Judge Strong retires
Fifth District Judge Glen Strong retires after 24 years on the bench stating that being a judge has been the greatest adventure of his life.
Looking back at his years on the Fifth District bench which includes West Carroll, Richland and Franklin Parishes, Judge Strong names his experience with drug court as most rewarding.
“The most rewarding thing I have ever done is to see somebody turn their life around. Also the most frustrating is to work with them two years and then see them fail,” he says of that experience.
In that part of his career, the judge has seen 215 people admitted to drug court with 111 finishing. “To my knowledge, 93 are still clean and sober,” he reports. He said the court average nine graduates a year.
During his 24 years of service, Judge Strong said he has presided over all kind of cases ranging from rail crashes, car crashes, airplane crashes to a $90 million civil suit involving General Motors and a New York socialite who travels around the country and buys up land to turn it into a wildlife habitat.
He said in a case in West Carroll in which a man from Monroe was killed in an airplane crash, the jury came back with a $4 million judgment against the manufacturer of airplane’s engine. “I tried the longest criminal jury trial in the district. It was a murder trial that lasted four weeks.” He said he had also tried the longest civil trial against Chilean Nitrate Co which involved the alleged violation of trademark laws.
During trials involving airplane crashes, the judge commented that he had investigators in his courtroom who had investigated crashes around the world including the bombing of a passenger jet over Lockerbie, Scotland, and a crash in the Everglades. He said they compliments his handling of the cases, stating that they had testified in cases all over the world but that they had never been in a more efficiently run court than his. “I think that is the best compliment I have had.”

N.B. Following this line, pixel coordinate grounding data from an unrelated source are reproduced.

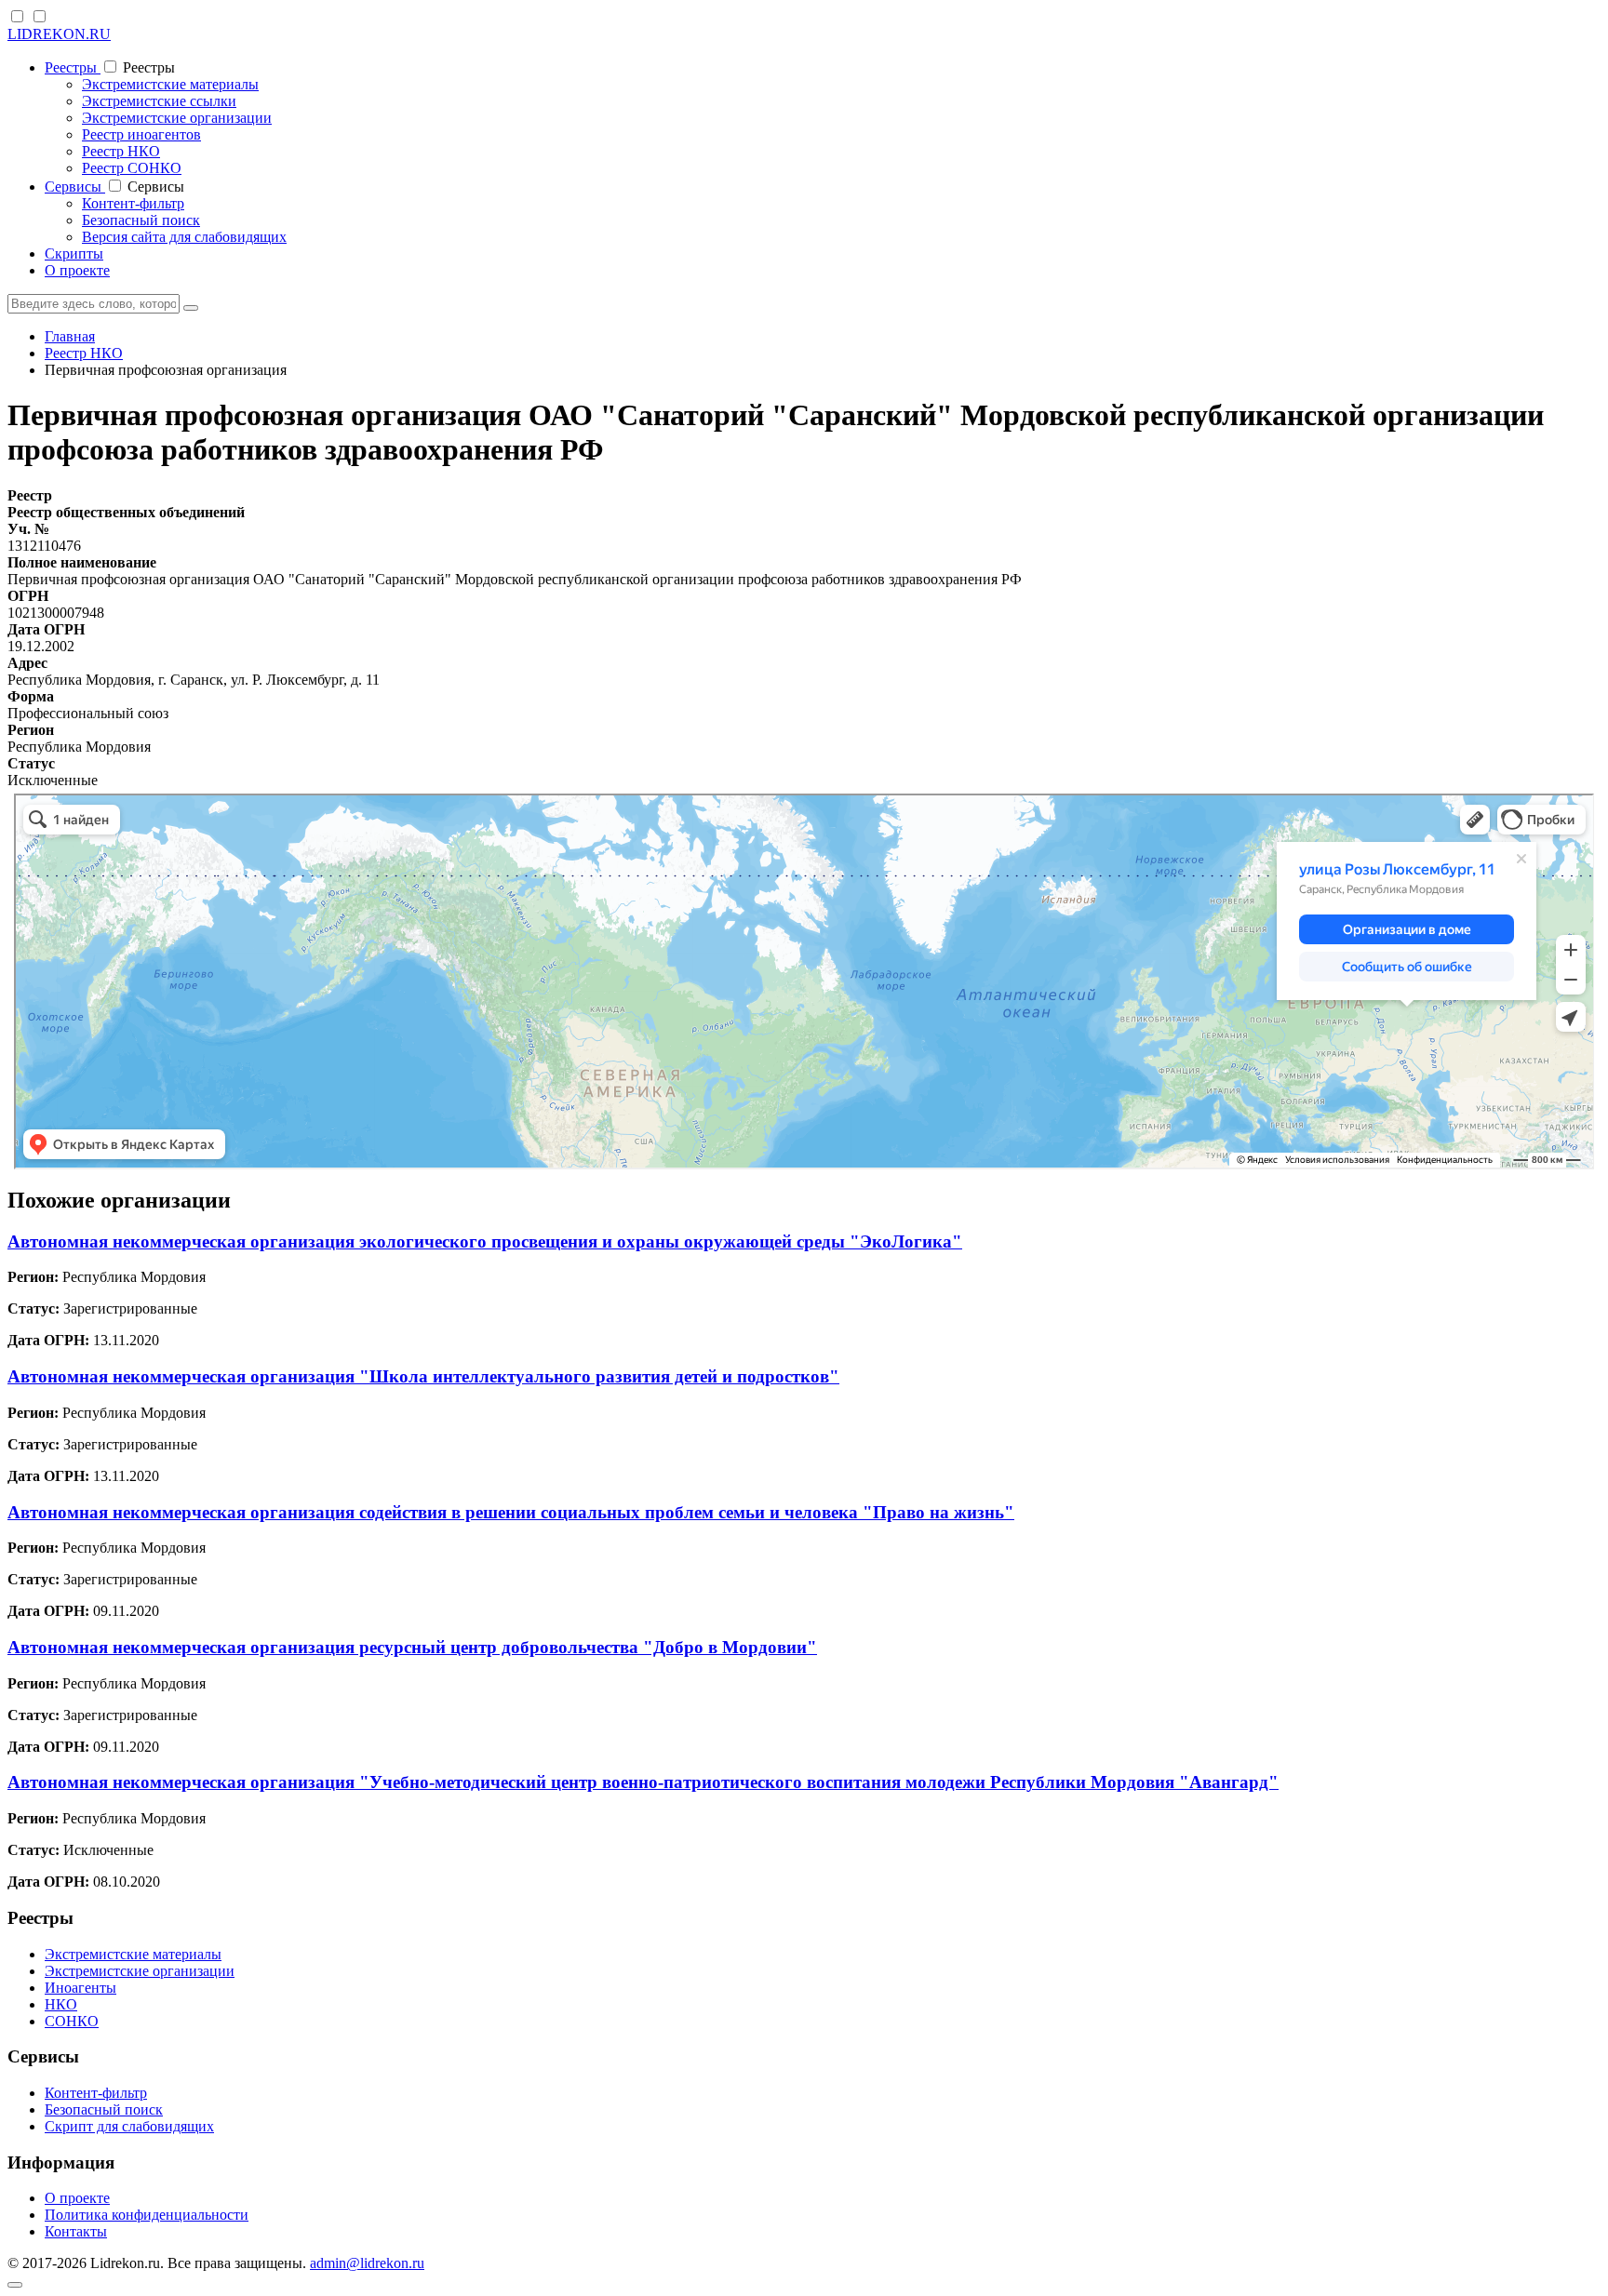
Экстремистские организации (177, 118)
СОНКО (72, 2021)
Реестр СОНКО (131, 168)
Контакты (76, 2231)
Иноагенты (80, 1988)
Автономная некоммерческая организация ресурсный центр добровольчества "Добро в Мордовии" (412, 1647)
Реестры (72, 67)
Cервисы (75, 186)
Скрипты (74, 253)
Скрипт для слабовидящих (129, 2126)
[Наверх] (14, 2285)
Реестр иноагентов (141, 134)
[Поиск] (190, 308)
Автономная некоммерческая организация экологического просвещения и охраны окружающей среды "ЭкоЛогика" (484, 1241)
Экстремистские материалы (170, 84)
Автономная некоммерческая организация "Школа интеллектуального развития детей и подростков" (423, 1376)
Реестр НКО (121, 151)
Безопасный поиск (141, 220)
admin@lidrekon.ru (367, 2263)
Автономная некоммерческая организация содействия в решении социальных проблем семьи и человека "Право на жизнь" (510, 1512)
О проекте (77, 270)
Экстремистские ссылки (159, 101)
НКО (61, 2004)
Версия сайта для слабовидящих (184, 237)
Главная (70, 336)
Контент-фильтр (133, 203)
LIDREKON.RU (59, 34)
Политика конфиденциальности (146, 2215)
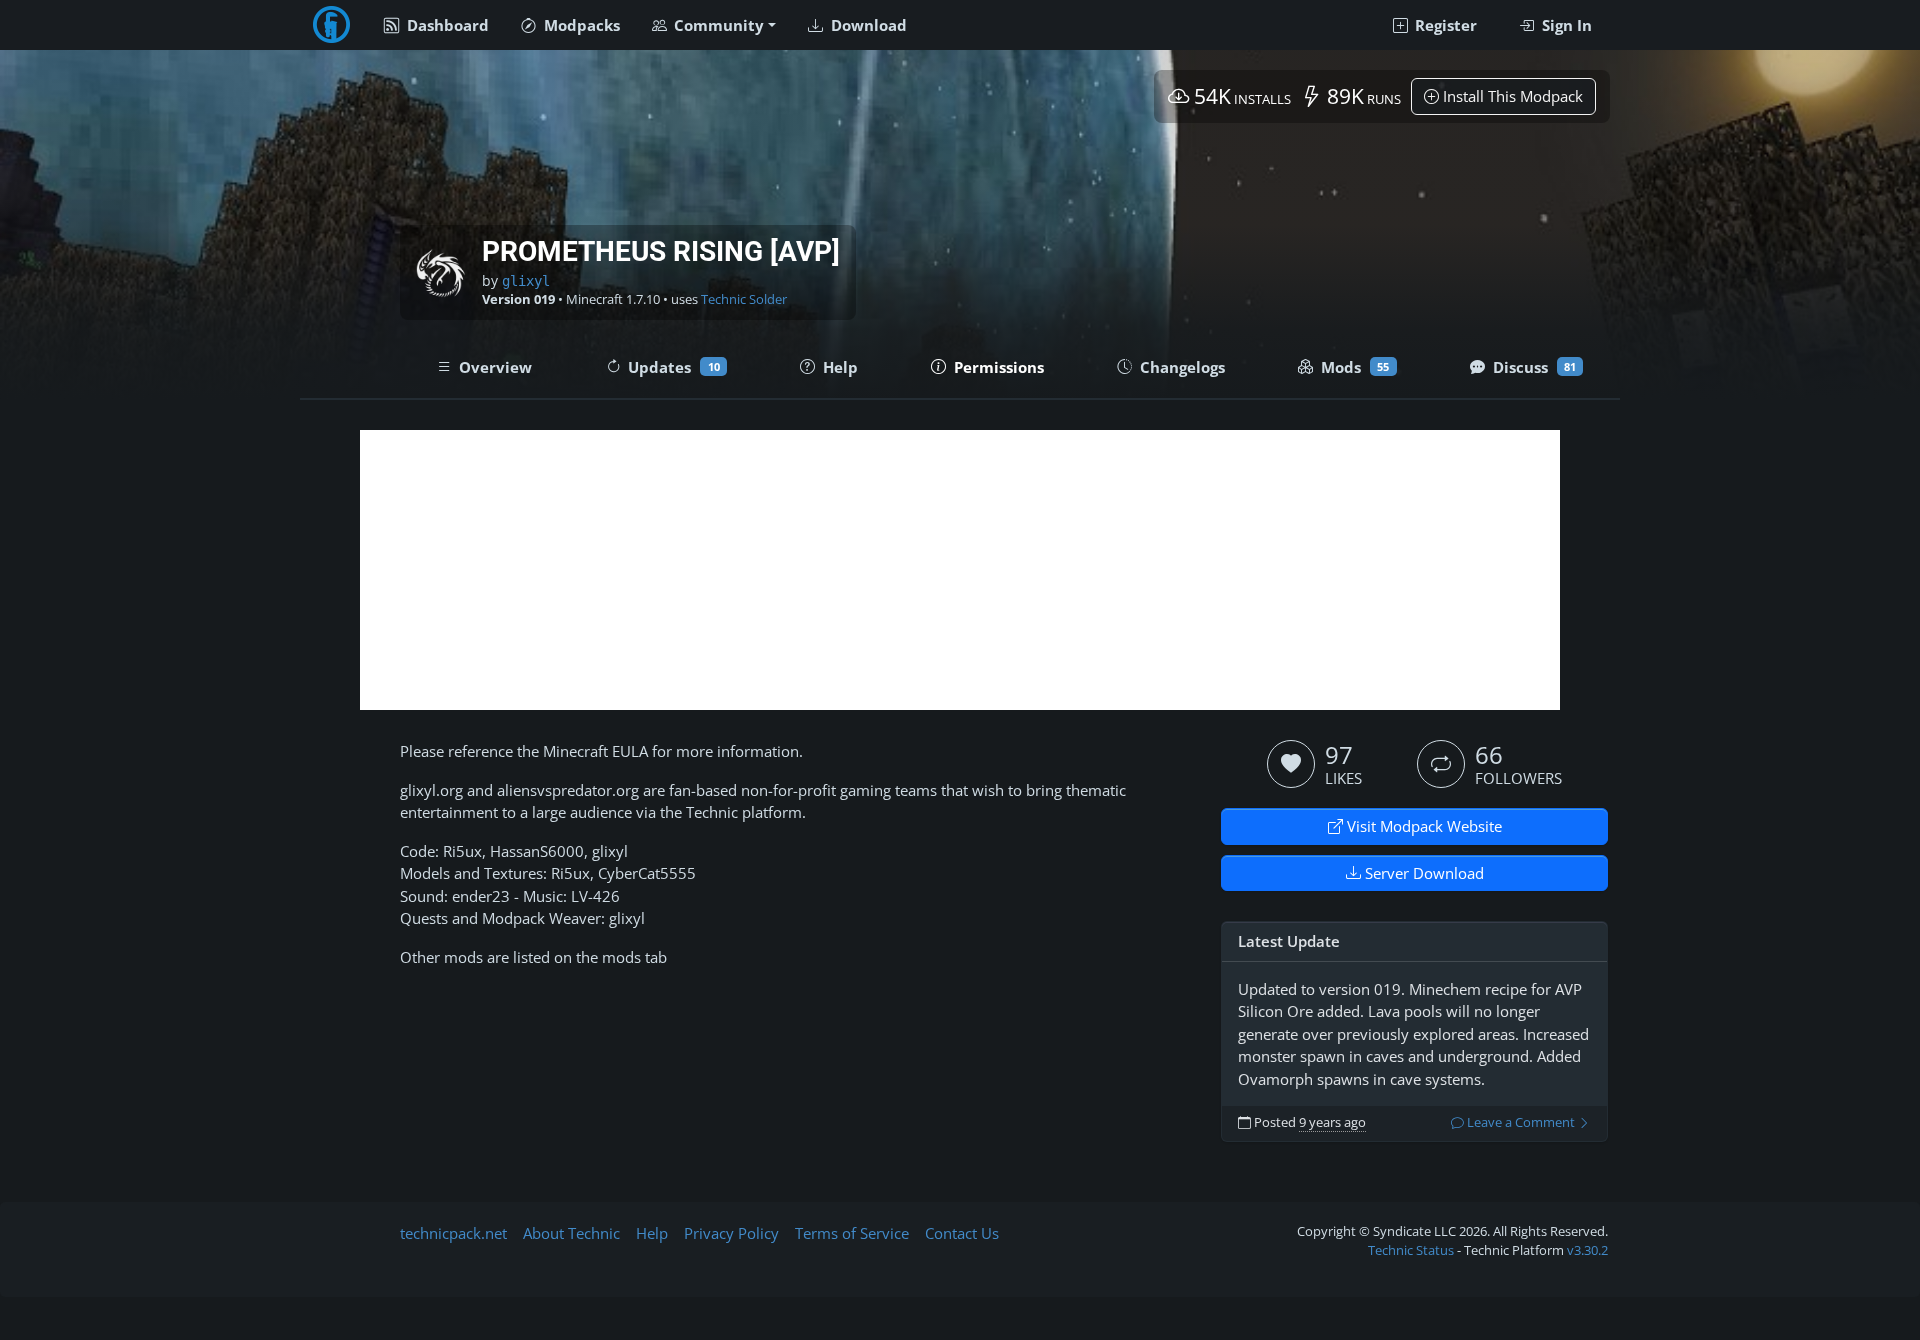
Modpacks (580, 25)
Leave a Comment (1521, 1122)
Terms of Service (852, 1233)
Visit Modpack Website (1422, 826)
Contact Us (962, 1233)
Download (867, 25)
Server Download (1422, 873)
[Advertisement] (960, 570)
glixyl (526, 281)
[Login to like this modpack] (1291, 764)
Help (652, 1233)
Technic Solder (744, 299)
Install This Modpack (1511, 96)
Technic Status (1411, 1250)
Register (1444, 25)
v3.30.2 (1587, 1250)
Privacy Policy (731, 1233)
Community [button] (717, 25)
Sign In (1565, 25)
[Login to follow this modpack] (1441, 764)
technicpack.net (453, 1233)
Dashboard (446, 25)
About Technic (571, 1233)
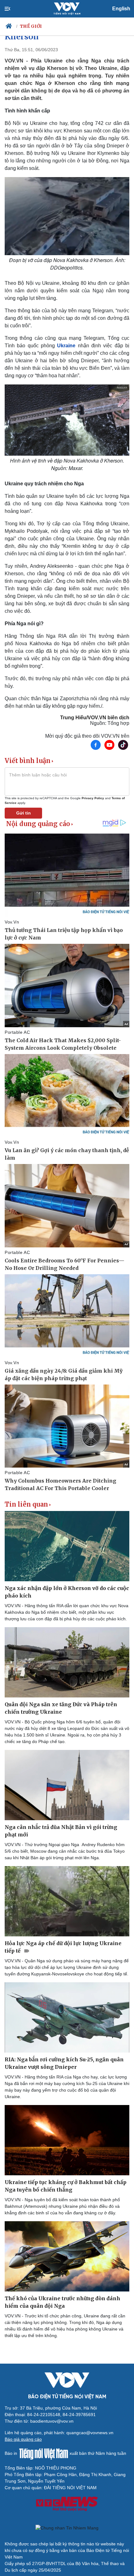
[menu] (13, 8)
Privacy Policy (93, 798)
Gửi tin (23, 812)
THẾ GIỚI (31, 26)
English (121, 8)
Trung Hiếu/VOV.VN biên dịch (94, 717)
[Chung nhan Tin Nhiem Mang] (67, 2527)
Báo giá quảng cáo (23, 2439)
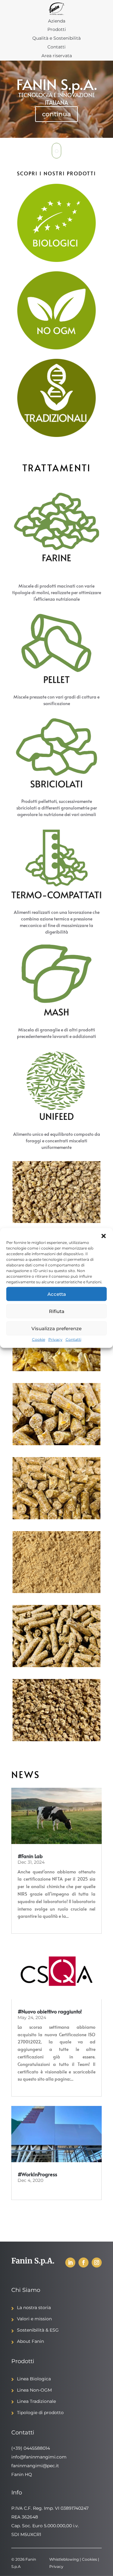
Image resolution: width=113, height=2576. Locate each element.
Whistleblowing (64, 2559)
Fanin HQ (21, 2474)
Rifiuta (56, 1311)
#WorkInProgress (37, 2174)
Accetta (56, 1294)
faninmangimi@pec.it (35, 2465)
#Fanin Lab (30, 1855)
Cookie (38, 1339)
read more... (29, 1924)
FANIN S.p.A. (56, 88)
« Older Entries (27, 2213)
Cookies (89, 2559)
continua (56, 118)
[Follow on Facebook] (83, 2263)
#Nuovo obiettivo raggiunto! (50, 2011)
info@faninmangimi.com (39, 2457)
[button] (103, 1236)
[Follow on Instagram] (97, 2263)
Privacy (55, 1339)
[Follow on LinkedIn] (70, 2263)
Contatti (73, 1339)
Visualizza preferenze (56, 1328)
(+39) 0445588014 (30, 2448)
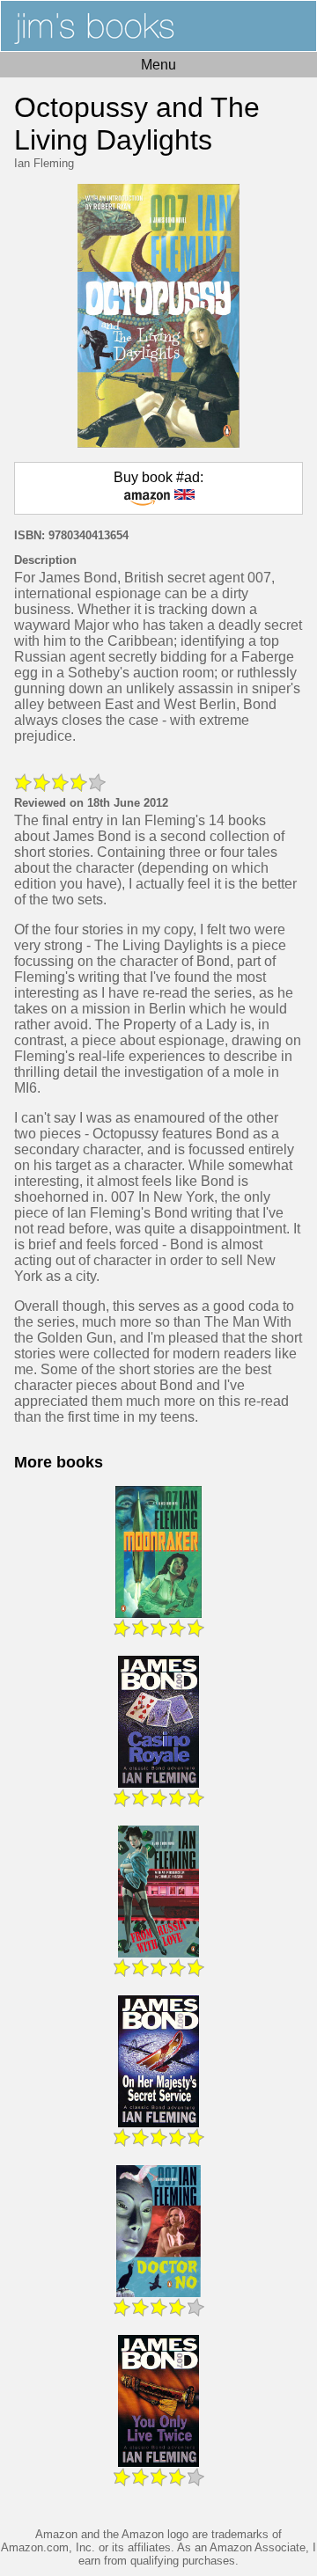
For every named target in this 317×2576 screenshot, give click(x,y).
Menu (158, 64)
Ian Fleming (44, 163)
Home (158, 26)
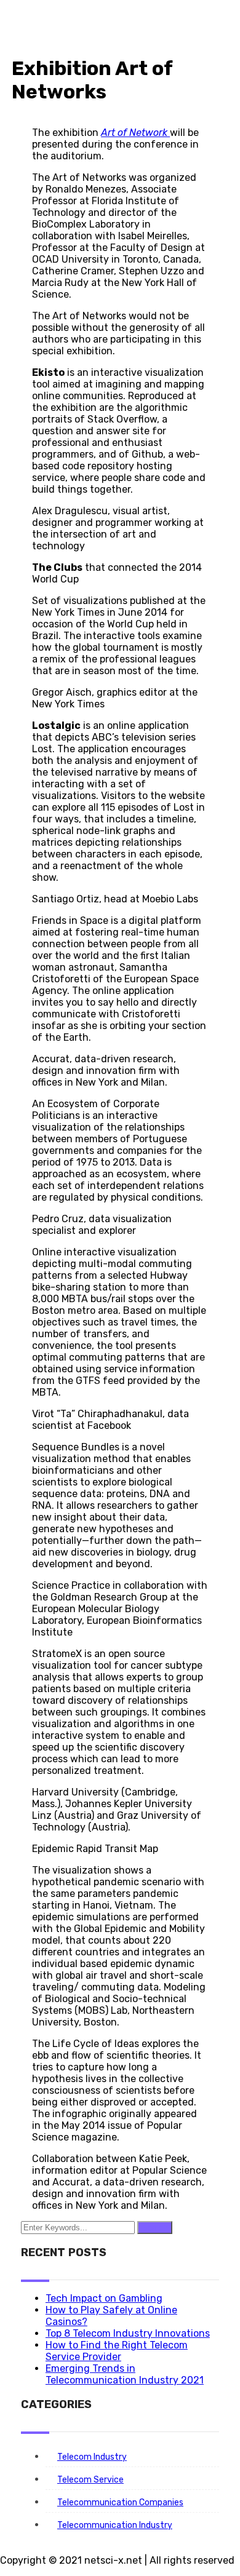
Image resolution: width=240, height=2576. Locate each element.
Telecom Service (90, 2480)
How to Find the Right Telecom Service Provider (117, 2351)
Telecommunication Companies (120, 2502)
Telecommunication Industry (114, 2525)
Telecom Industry (92, 2457)
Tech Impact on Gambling (104, 2298)
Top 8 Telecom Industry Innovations (128, 2333)
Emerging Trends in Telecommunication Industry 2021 (125, 2374)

The judge’s path to law school started on a row in the cotton fields where he spent a lot of time during his childhood and youth. During those years, more of the work that is accomplished by machinery and chemicals today was done by hand.
“It’s strange how life works out,” he comments. “I was ninth out of 11 children and started chopping cotton at five years old. I started first grade that year.” He said that over the years, “I would pray to God to help me find a way out of this cotton patch.”
Growing up near Goodwill, he attended Goodwill school and graduated Forest High School.
From there he attended ULM, then Northeast Louisiana State College, prior to his admission in LSU Law School. He worked at jobs including pipelining and service station to help pay his way.
Life in the legal profession did not start out with an elected judgeship. Judge Strong said that when he started law school his intention was to get into corporate law.
However, while attending law school he worked with an attorney. He said an elderly black man was accused of murder in Port Allen. The man was not guilty, he states, and said it felt good working on the case which resulted in a not guilty verdict.
He started his own law career in Monroe with a position in the law firm of Johnny Carl Parkerson. He said that in a matter of months, he was an associate in Parkerson & Strong where he gained a lot of experience.
Circumstances brought about a move back to West Carroll where he purchased the law office of the late attorney Bob Hodges. He said he bought the building and the late Sartis Bassett who was practicing law then, purchased the law library in the building. They both had offices in the building for a few years.
The young attorney became a public defender and worked on one case in which an elderly man was accused of murder. He said in 1976 he was appointed to defend the man and that it was on a Saturday night at 9:00 when the jury returned a not guilty verdict. He said the only fees he collected from that case came in the form of a frozen turkey the man brought him on a holiday.
The judge spent some time as assistant district attorney before running for the position of judge in the Fifth Judicial District in 1984. He won with 78 percent of the vote in the district and far higher than that in West Carroll and has been unopposed since.
He started his term almost immediately following the Fall election since Judge B.I. Berry whose seat he was to fill on the bench, decided to retire early rather than wait until the first of the new year.
As for future plans the retiring judge said he would like to do some fill-in work. Retired judges can be appointed to handle cases in courts around the state. He said he would also like to handle some mediation.
“I have tried to serve with honesty, integrity and dignity,” he states. He said he has enjoyed serving the people of the Fifth District.
Judge Strong is married to the former Betty Sullivan of Oak Grove and the couple has three children.